[Interface element records]
-- BEGIN --
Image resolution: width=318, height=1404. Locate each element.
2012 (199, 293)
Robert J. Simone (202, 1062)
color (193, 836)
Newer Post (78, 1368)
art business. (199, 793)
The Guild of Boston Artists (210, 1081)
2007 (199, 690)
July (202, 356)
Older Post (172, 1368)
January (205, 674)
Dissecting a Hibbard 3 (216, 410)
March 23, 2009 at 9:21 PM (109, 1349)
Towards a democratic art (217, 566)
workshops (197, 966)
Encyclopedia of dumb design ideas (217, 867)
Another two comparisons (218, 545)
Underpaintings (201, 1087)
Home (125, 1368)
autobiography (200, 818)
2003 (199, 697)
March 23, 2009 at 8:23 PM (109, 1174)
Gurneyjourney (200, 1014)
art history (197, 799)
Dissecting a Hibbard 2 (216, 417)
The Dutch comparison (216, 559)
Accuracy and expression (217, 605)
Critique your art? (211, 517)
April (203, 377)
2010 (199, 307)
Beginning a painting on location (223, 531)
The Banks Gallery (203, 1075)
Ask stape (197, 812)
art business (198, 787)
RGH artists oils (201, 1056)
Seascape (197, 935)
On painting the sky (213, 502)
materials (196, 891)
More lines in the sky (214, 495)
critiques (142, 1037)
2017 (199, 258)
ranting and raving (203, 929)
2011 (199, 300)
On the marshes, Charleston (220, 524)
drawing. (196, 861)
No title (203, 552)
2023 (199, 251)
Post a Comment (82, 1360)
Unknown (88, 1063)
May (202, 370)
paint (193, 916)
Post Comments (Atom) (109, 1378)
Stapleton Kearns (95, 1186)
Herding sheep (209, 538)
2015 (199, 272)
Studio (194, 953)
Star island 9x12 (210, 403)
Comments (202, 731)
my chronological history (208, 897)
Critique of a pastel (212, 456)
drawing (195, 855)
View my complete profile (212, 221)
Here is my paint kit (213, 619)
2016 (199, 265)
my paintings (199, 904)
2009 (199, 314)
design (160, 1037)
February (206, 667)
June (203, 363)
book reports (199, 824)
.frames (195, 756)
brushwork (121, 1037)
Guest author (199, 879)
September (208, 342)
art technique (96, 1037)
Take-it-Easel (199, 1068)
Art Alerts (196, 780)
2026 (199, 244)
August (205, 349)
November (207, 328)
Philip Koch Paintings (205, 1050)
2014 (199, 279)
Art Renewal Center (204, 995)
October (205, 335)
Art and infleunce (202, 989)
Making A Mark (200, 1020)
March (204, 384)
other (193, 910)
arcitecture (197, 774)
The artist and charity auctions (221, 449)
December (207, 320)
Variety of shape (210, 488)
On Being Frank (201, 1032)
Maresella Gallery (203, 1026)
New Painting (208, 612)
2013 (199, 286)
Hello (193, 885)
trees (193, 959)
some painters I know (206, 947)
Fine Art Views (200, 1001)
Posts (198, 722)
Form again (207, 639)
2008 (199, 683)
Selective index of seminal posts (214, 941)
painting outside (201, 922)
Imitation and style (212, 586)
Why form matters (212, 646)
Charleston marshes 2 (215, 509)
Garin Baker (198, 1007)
-- END --
Problem to solve -
Copy out word for word the stretch of material from the line containing "Hello (193, 885)" through the end of the material.

Expected answer -
Hello (193, 885)
trees (193, 959)
some painters I know (206, 947)
Fine Art Views (200, 1001)
Posts (198, 722)
Form again (207, 639)
2008 (199, 683)
Selective index of seminal posts (214, 941)
painting outside (201, 922)
Imitation and style (212, 586)
Why form matters (212, 646)
Charleston marshes 2 (215, 509)
Garin Baker (198, 1007)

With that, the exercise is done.